James Robertson (1813-1888)
par Sylvie Aubenas

 

James Robertson était, semble-t-il, graveur en chef et surintendant de la Monnaie impériale à Constantinople depuis 1841. Il avait été précédemment, dans les années 1833-1840, graveur de gemmes. Il ouvrit un atelier dans le quartier européen en 1854, et l'on peut dater ses premières images de cette époque. Associé à l'Italien Antonio Beato, dont il épousa la sœur en 1855, il photographia Constantinople (1854), Jérusalem (1857), Athènes, les monuments d'Égypte. Entre-temps (septembre 1855-juillet 1856), il produisit aussi un "reportage" de cent cinquante photographies de la guerre de Crimée.

Ses vues de Constantinople furent publiées, sous forme de gravures, dans The Illustrated London News, entre juillet et décembre 1854. Elles servirent aussi de modèles aux gravures qui illustrèrent, la même année, la traduction anglaise du Constantinople de Théophile Gautier. Enfin, elles furent présentées à l'Exposition universelle de Paris en 1855.

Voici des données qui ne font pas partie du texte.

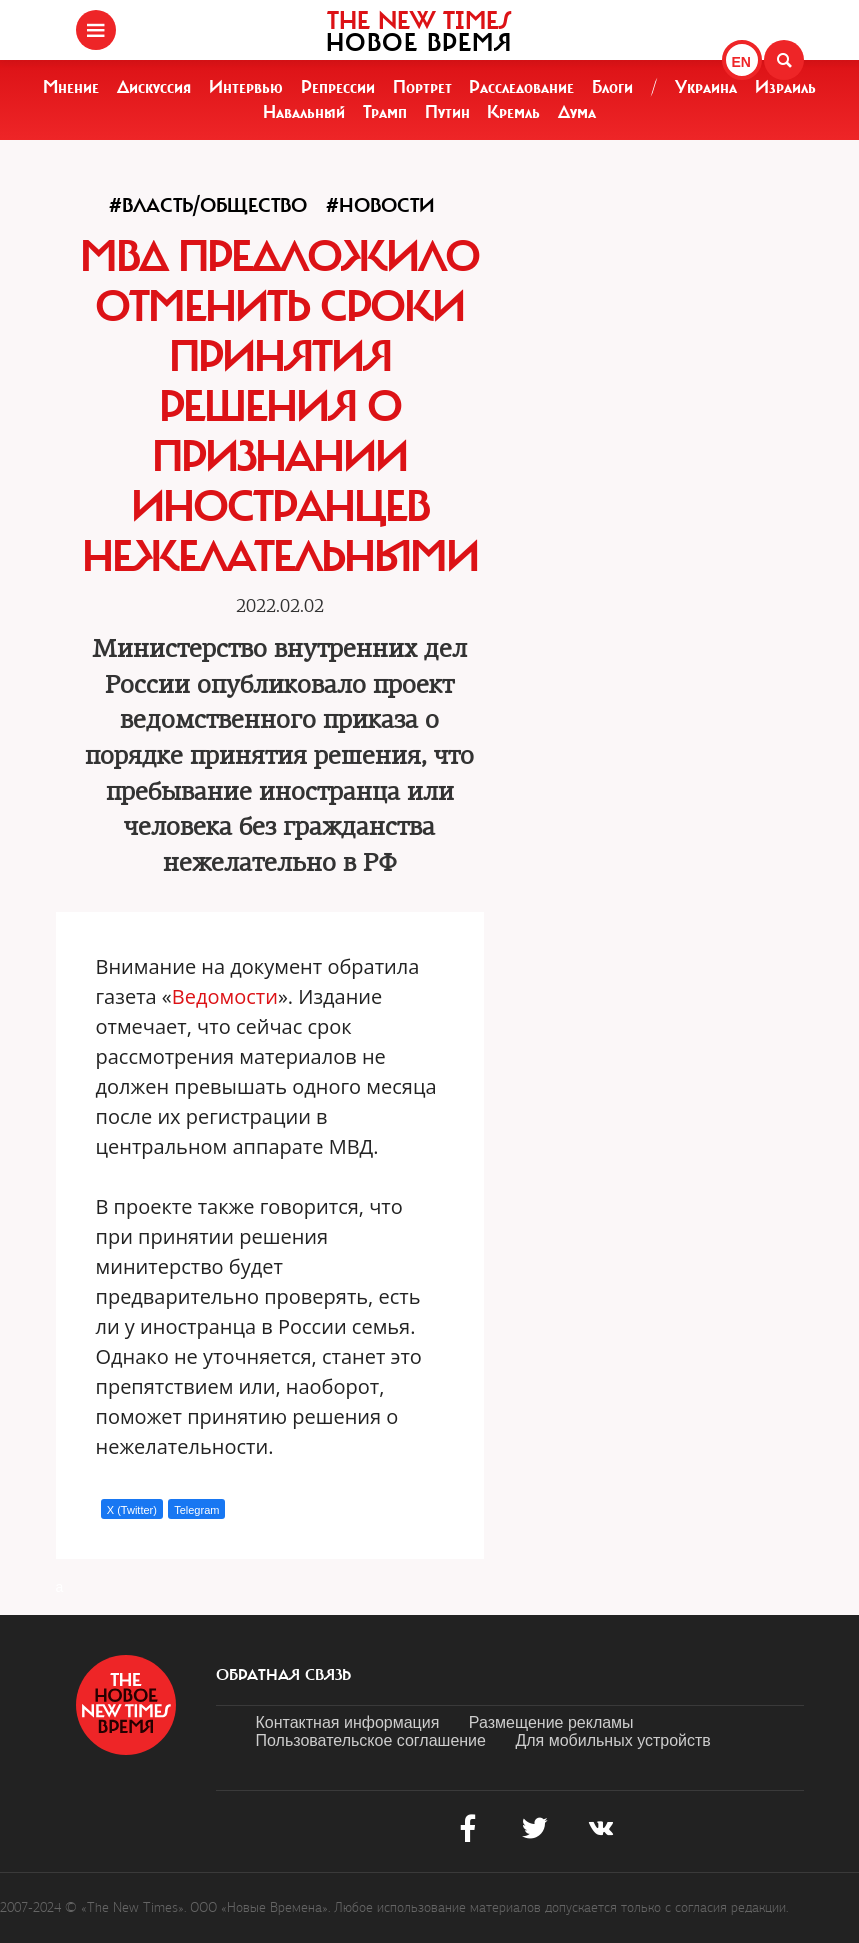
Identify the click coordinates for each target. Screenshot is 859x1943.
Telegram (196, 1510)
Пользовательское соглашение (371, 1740)
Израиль (785, 87)
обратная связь (283, 1675)
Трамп (385, 112)
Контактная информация (348, 1722)
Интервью (246, 87)
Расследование (521, 87)
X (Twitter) (132, 1510)
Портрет (422, 87)
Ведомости (225, 996)
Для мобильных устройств (612, 1740)
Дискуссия (154, 87)
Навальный (304, 112)
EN (741, 62)
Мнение (71, 87)
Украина (706, 87)
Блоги (612, 87)
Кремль (513, 112)
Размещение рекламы (551, 1722)
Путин (447, 112)
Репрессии (338, 87)
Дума (577, 112)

Robertson travaillait déjà avec le négatif sur verre au collodion. Les tirages connus sont, pour la plupart, des papiers salés, certains d'une qualité inaccoutumée pour un atelier commercial. Outre leurs mérites techniques, l'attrait de ses œuvres réside surtout dans l'association inhabituelle du paysage ou de la vue d'architecture avec des personnages. Le compromis est parfait, entre le style des vues lithographiques, toujours animées par quelques figurants, et la pratique photographique du début des années 1850 qui, pour des raisons essentiellement techniques, éliminait généralement la présence humaine (à l'exception du petit personnage donnant l'échelle) lorsqu'elle n'était pas le sujet principal. Robertson dispose lui-même ses personnages, solitaires ou par groupes, mais donne toujours l'impression que, passants ou petits marchands, il les a trouvés sur place, attirés par la prise de vue, et l'ensemble reste empreint de naturel. Dans la vue de la Base de l'obélisque (de Théodose), à Constantinople, on voit un couple – un homme et une femme voilée – au pied du monument, en conversation ; c'est une bonne vue archéologique avec une concession au pittoresque, aussi bien qu'une scène de genre à prétexte archéologique. Ernest Lacan, dans son compte rendu de l'Exposition universelle de 1855 à Paris, n'hésite pas à comparer ces compositions aux œuvres du peintre orientaliste Decamps.

La prédominance écrasante de Robertson dans les images rassemblées par le duc de Chartres et le comte de Paris en souvenir de leur voyage de 1859-1860 atteste suffisamment que ces épreuves de qualité étaient proposées à la vente à cette date, soit sur place, soit à Londres. Et elle illustre la part que peut prendre désormais le goût de l'acheteur dans le choix d'une image : d'autres photographes, en effet, comme Frith ou Hammerschmidt, vendaient à la même époque des sujets similaires, et il n'est pas interdit d'avancer que, dans cette situation de concurrence, les deux illustres voyageurs leur auront préféré volontairement les travaux si séduisants de Robertson.